To do
Look through the records below and collect all lines that hold the string "computer".

Records to process
• • •
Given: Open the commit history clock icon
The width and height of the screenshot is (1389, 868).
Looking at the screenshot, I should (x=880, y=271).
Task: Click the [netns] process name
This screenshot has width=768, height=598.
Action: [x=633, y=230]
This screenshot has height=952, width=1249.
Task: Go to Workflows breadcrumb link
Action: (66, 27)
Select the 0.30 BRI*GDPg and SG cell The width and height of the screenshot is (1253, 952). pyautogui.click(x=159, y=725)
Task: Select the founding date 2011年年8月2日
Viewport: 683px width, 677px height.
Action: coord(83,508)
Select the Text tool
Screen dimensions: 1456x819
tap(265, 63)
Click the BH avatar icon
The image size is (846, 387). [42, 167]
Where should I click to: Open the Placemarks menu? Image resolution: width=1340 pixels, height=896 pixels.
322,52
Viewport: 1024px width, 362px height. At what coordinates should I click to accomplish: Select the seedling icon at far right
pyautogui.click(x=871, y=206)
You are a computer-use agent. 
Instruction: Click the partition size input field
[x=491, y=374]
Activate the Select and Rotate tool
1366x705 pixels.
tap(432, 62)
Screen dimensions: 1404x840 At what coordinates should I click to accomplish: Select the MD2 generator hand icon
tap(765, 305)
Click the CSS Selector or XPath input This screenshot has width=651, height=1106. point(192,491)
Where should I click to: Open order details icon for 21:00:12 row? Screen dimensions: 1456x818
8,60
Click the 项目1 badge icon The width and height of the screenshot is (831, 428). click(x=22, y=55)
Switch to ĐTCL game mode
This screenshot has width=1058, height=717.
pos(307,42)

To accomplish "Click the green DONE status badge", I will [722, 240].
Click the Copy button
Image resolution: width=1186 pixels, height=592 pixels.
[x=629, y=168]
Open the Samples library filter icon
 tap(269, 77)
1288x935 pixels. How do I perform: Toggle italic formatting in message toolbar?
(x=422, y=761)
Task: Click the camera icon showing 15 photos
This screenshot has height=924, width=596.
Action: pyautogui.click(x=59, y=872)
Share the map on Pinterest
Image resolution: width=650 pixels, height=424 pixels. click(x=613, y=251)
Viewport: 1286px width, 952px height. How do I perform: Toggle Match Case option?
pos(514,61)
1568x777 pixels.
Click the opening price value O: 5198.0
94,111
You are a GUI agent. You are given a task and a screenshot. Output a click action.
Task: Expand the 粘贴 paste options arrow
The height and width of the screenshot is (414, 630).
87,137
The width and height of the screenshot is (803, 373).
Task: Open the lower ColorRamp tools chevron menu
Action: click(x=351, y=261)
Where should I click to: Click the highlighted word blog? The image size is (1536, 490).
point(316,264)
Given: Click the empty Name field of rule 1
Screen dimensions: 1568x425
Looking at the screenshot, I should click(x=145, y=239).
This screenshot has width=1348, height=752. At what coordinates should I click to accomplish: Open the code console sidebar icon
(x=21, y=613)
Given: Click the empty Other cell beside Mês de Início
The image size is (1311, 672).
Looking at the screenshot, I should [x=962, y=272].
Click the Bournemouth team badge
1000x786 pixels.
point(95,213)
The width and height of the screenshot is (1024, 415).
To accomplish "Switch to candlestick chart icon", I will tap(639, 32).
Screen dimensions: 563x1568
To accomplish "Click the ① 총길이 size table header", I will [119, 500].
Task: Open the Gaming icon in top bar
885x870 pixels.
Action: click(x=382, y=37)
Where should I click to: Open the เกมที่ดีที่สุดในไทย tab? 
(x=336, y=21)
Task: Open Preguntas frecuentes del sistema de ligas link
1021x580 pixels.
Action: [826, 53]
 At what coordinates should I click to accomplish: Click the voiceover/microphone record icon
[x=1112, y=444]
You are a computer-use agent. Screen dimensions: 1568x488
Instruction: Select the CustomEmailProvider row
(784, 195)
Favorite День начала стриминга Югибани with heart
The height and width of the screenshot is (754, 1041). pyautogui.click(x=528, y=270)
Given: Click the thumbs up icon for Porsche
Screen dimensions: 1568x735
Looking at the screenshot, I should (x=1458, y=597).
• • •
Result below
You are a computer-use agent. 
You are a computer-use agent. Screen dimensions: 1568x488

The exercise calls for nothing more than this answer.